Incidentally, the Observer was clearly biased towards Gillingham, stating that the football gods had been "unfair" and that Burnley had "stolen the big prize." And I hope that the Ed Jones who reported on the Burnley game for the Observer isn't the same Ed Jones who used to play bass in the Tansads and slagged off my band's demo in the Wigan Reporter. If it is you, Ed, then I'd like everyone to know that the Verve blew you off the stage at the Pier, and the bloke from Virgin would have been mad if he'd have signed you and not them.

Anyhow, I digress, though I feel better. In that same Observer were previews of the First Division games to be played on the Sunday, and some enterprising hack had constructed a half-page article by the expedient of phoning the football correspondent of each relevant local paper and extracting a quote. Nice work if you can get it. However, these quotes were illuminating in the sense that they revealed how many of these correspondents regarded their club's survival as a tangible achievement. I shall now, in the best traditions of newspaper journalism, construct a paragraph or two from other people's work.

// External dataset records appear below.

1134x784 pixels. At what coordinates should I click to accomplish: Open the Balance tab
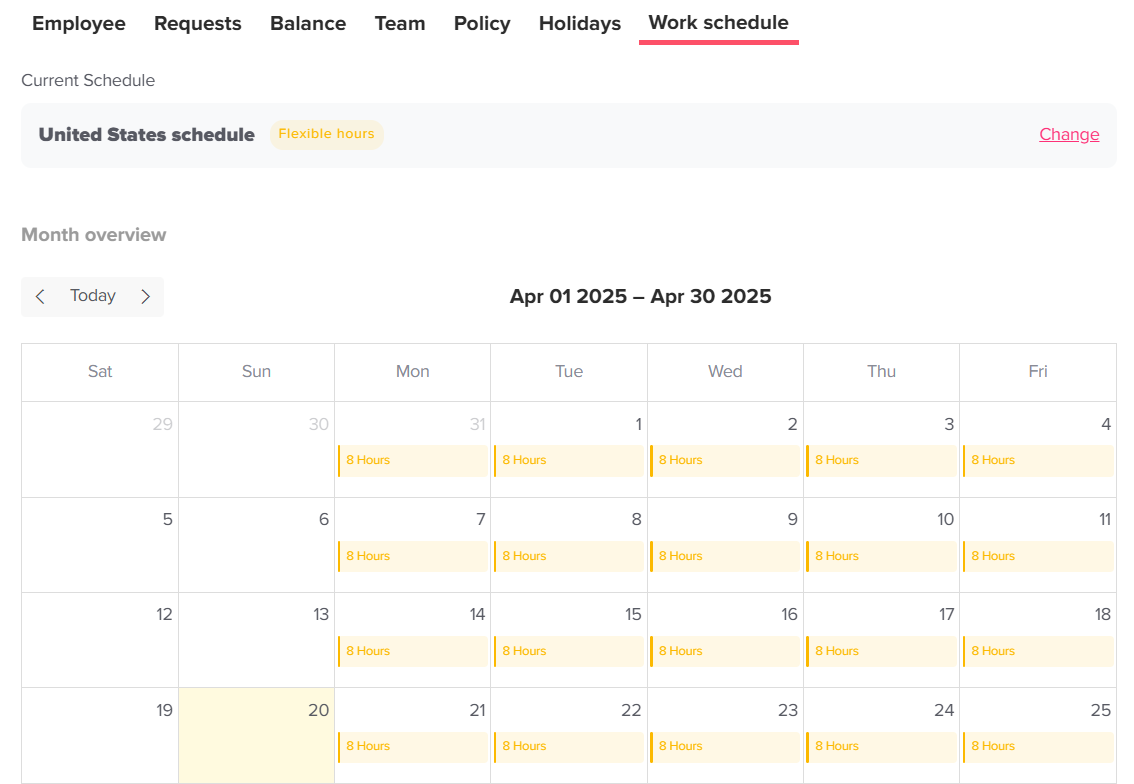tap(308, 24)
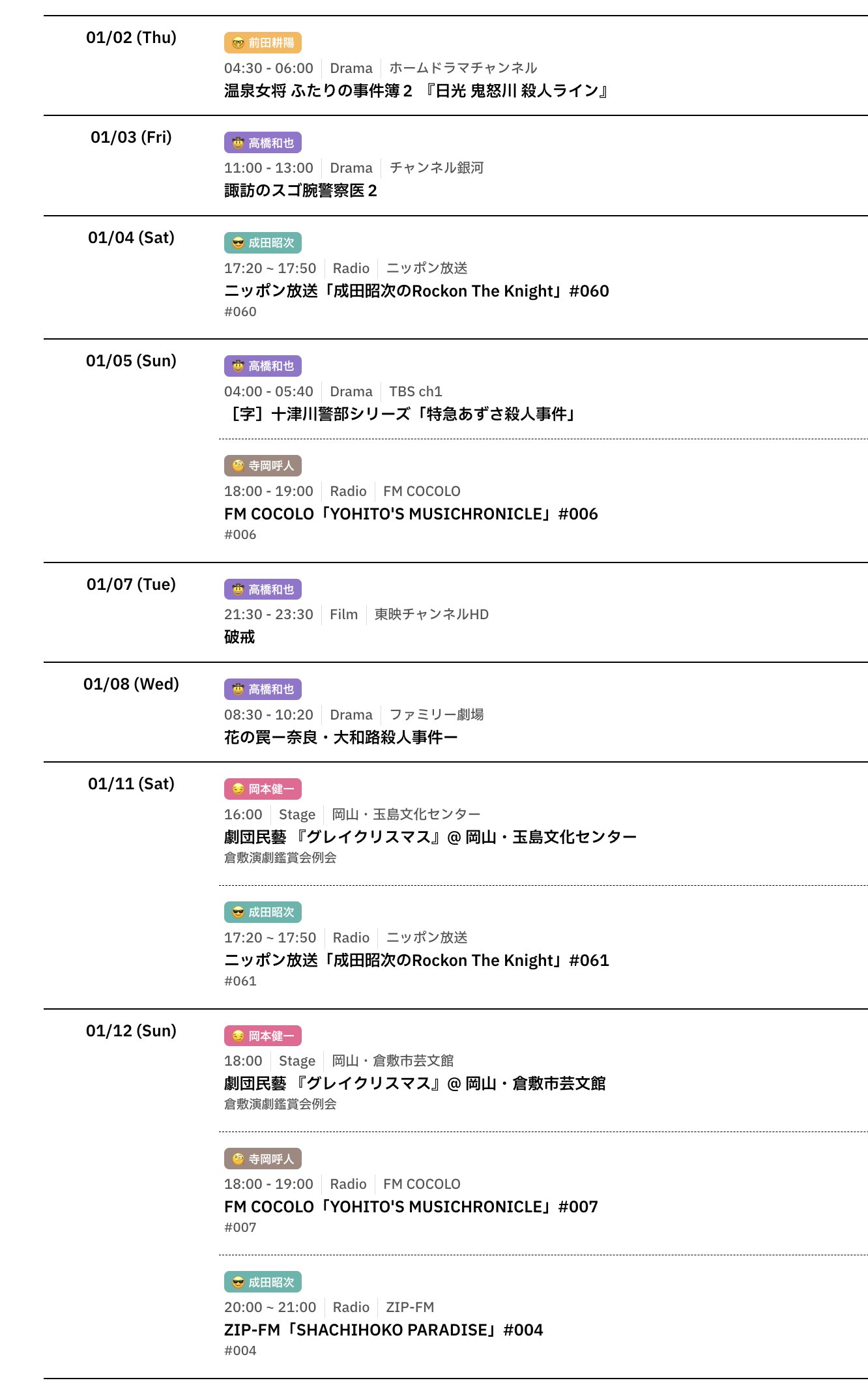Select the 岡本健一 tag on the 倉敷市芸文館 entry

coord(263,1036)
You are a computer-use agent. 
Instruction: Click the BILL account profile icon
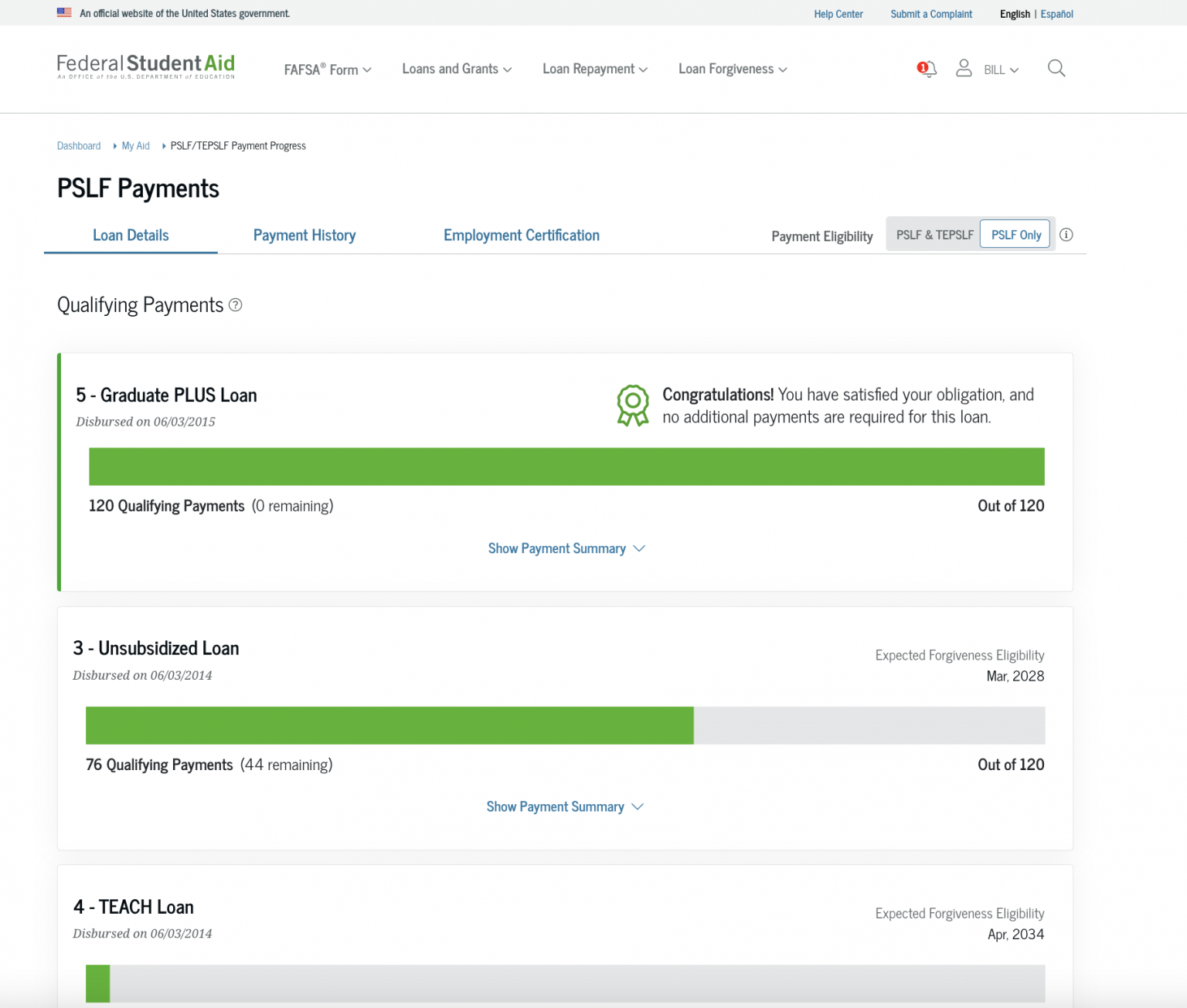pos(964,68)
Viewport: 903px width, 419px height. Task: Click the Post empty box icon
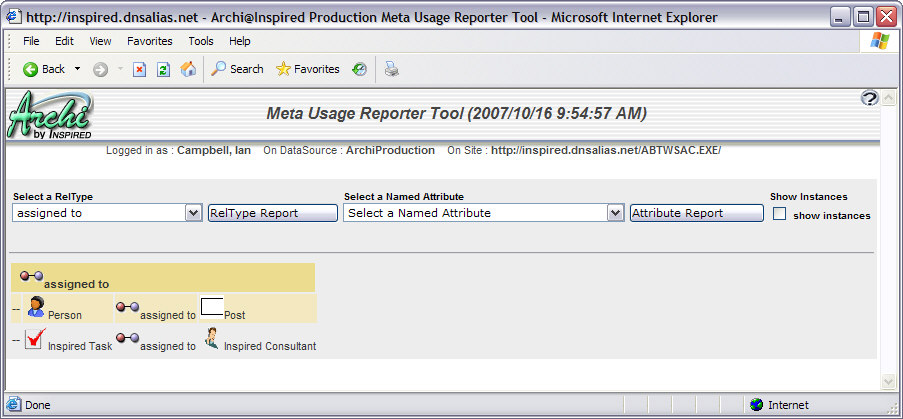click(211, 307)
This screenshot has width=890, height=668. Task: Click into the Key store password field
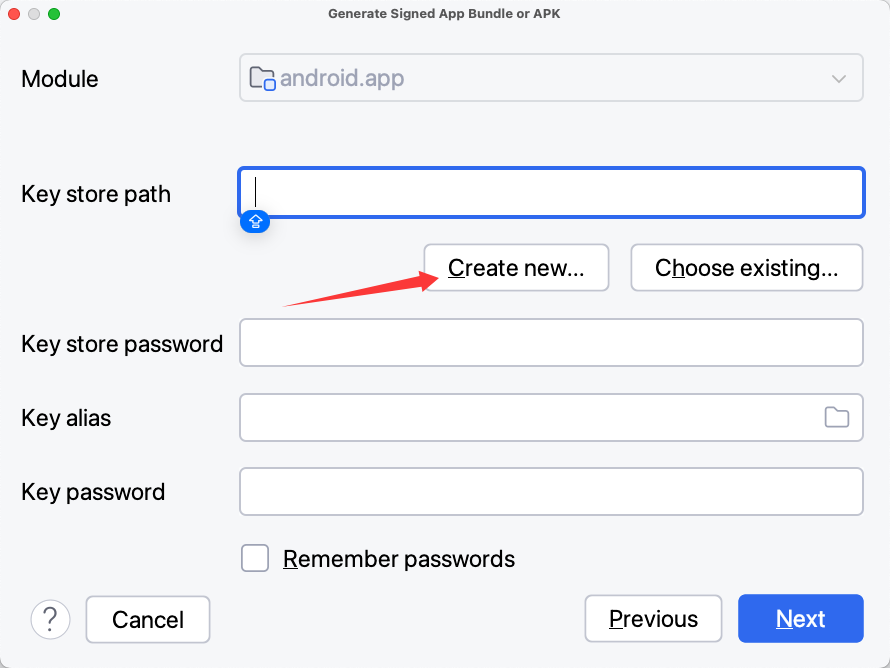tap(550, 343)
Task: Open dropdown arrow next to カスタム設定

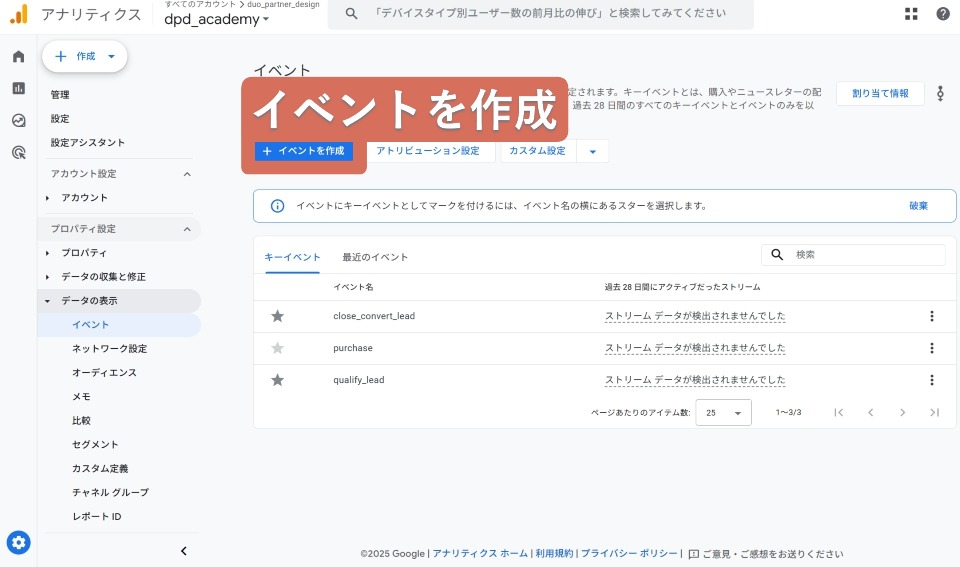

According to Keith Lodge, Barnsley were a "team of strugglers" without Dave Bassett. Bill Young judged that Portsmouth had "defied expectations" by finishing a few places above the relegation zone. Mid-table QPR had "over-achieved" in the opinion of Mike Hartwell, and Scott McLeod of the Liverpool Echo thought that Tranmere had performed "beyond expectations", using as evidence John Aldridge's pre-season statement that he would settle for fourth bottom. As for Port Vale, Derek Davis contended that their relegation was "disappointing but inevitable."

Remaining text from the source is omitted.